Сморкаясь и кашляя, Глаша долго плескалась под струей холодной воды, а потом, испуганно ахнув, обернулась к подруге.

– Женька, что я тебе скажу…

– Еще что-то? Нет, я этого не переживу…

– Я последнее письмо положила по ошибке не в его карман, – призналась Глаша.
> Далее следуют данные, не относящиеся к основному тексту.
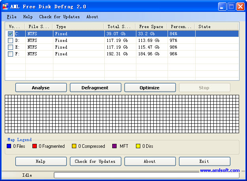The image size is (247, 181).
Task: Select the drive F: checkbox
Action: point(10,54)
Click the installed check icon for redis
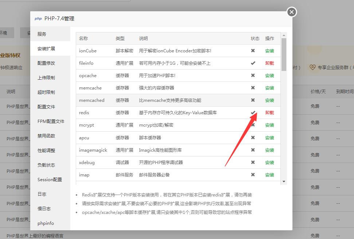The image size is (354, 239). pos(253,113)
– А в чей? – побелела Женька.

– Профессора по лингвистике.

– Ой, ну все, – подруга схватилась за голову. – У тебя хоть хватило ума не подписывать свои письма?

– Хватило… – Глаша прошла по комнате и, открыв буфет, достала бутылку вина. – Давай напьемся. С горя…

– Я тебе напьюсь, – Женька вырвала бутылку у нее из рук. – Какое, интересно, у тебя горе? Не туда письмо положила?

– Да причем здесь это? – Глаша опять заплакала.

– Не реви, – подруга пошла на кухню, поставила чайник. – Сейчас крепкого чаю выпьешь, успокоишься, и будем думать, что делать дальше с твоим доцентом.

Ночь надвигалась на огромный город. Она шла медленно, по-хозяйски, ступала тяжело и неспешно. Гасила окна в домах, напевала колыбельные детям, разгоняла запоздалых прохожих, зажигала звезды и сердито поглядывала в окно, за которым все сидели и сидели две подруги…

А потом, усмехнувшись, отступила. Что поделаешь? Дело молодое! Не спится…

Глава 6

Глаша, получив от Женьки внушение, училась жить без любви, без доцента, без переживаний. Собирала в корзину памяти воспоминания о нем, его голосе, взгляде, интонации, улыбке. Крохи своей несбывшейся любви, лохмотья несостоявшейся страсти, нитки исхоженных дорог, мгновения случайной радости и килограммы разочарования.

Стояла у окна, бездумно бродила по парку, ходила в церковь, говорила с мамой, до обморока сидела в библиотеке, без конца готовила супы и борщи просто чтобы чем-то занять руки.

Забывала.

Изматывала себя повседневными заботами. Смиренно шептала бабушкины молитвы, искала истоки нелюбви, безутешно плакала над написанными письмами, страстно мечтала о свидании.

Забывала.

Обманывала себя, рвала по живому, глотала слезы, пила снотворное. Теряла смысл, упускала время, заходилась в истерике…

Забывала…

Напрасно. Память жестока. А времени прошло мало. Хотя, говорят, и время не лечит.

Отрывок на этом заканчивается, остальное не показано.